Türkiye’nin en büyük gsm operatörü bir takıma sponsor mu olacak, pist kenarında reklamlarla mı yer alacak?
Turkcell F1’e ne kadar milli heyecan katacak?
Yeni bir evlilik programı
Reality programların bitmeyeceğini sadece şekil değiştireceğini hep söylüyoruz. Pazar günü başlayan Çırak ve bu gece ilk bölümü yayınlanacak Survivor (Kanal D, 20.00) bunun Türkiye’deki ilk örnekleri.
Ancak kanallar evlilik programlarından da vazgeçemiyor.

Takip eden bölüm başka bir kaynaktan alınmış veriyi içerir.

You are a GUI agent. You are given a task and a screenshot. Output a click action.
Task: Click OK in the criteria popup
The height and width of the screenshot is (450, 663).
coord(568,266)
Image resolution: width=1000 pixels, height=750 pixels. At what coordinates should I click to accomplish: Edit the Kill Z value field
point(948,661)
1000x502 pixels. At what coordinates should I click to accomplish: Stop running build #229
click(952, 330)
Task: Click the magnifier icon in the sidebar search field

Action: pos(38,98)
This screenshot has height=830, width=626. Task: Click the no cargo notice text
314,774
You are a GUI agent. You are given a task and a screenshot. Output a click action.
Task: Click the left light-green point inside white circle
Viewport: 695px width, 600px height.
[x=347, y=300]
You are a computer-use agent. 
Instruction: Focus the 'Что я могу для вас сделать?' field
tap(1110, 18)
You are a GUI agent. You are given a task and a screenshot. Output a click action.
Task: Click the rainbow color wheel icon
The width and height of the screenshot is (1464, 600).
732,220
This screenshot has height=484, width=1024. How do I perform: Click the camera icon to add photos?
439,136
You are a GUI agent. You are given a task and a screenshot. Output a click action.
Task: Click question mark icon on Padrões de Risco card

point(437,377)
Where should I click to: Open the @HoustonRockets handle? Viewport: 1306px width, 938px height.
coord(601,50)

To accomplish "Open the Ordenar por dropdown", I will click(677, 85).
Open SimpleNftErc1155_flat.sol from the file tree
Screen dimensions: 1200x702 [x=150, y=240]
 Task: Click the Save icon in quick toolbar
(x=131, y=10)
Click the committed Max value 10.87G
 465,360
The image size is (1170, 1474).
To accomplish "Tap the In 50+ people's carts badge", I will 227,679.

Size Anne Diyebilir miyim ay sonunda bitecek. Bu programın bitmesiyle ilginin Show TV’nin Bir Prens Aranıyor’una kayacağını düşünen Kanal D yönetimi bu alanı boş bırakmak istemedi.
Bu nedenle yeni bir evlilik programına başlamaya karar verdi Kanal D.
Size Anne Diyebilir miyim bittikten hemen sonra başlayacak olan bu yeni reality, şu ana kadar gördüklerimizden çok farklı olmayacak. Anlayacağınız bu sezon bitmeden evlilik formatlarının biteceği yok.
Çırak ve Survivor’ın başarısı tam da bu yüzden önemli.
Eğer bu programlar tutarsa kanalların farklı relity programlar yapma konusunda cesareti artacak.